[Try it]:
The records must be duplicated exactly, with every picture left out.

[Stored items]:
•••••

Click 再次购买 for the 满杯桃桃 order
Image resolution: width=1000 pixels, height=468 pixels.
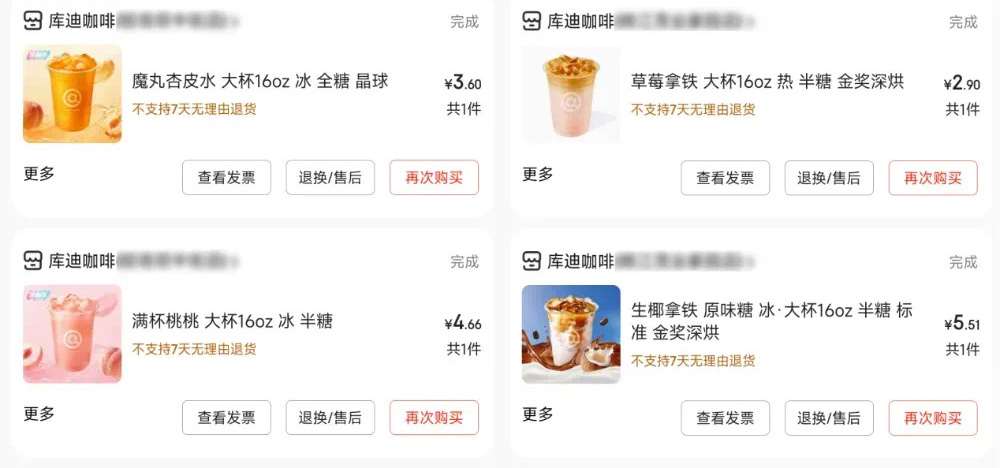(x=434, y=418)
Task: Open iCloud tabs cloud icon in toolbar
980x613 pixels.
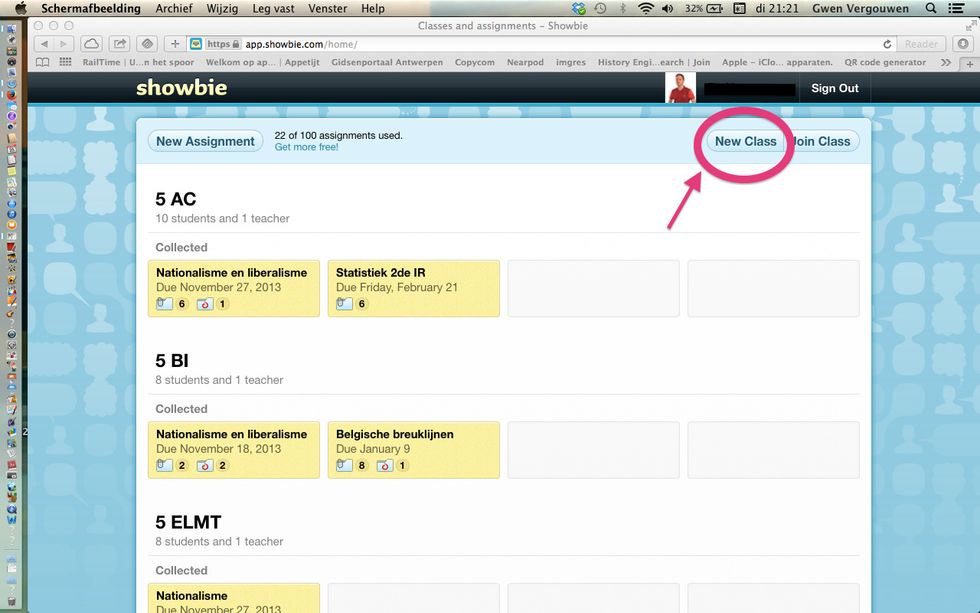Action: pos(91,44)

•••••

[Finished exercise]:
Click 再次购买 for the 满杯桃桃 order
Image resolution: width=1000 pixels, height=468 pixels.
(x=434, y=418)
Task: Open iCloud tabs cloud icon in toolbar
980x613 pixels.
Action: pos(91,44)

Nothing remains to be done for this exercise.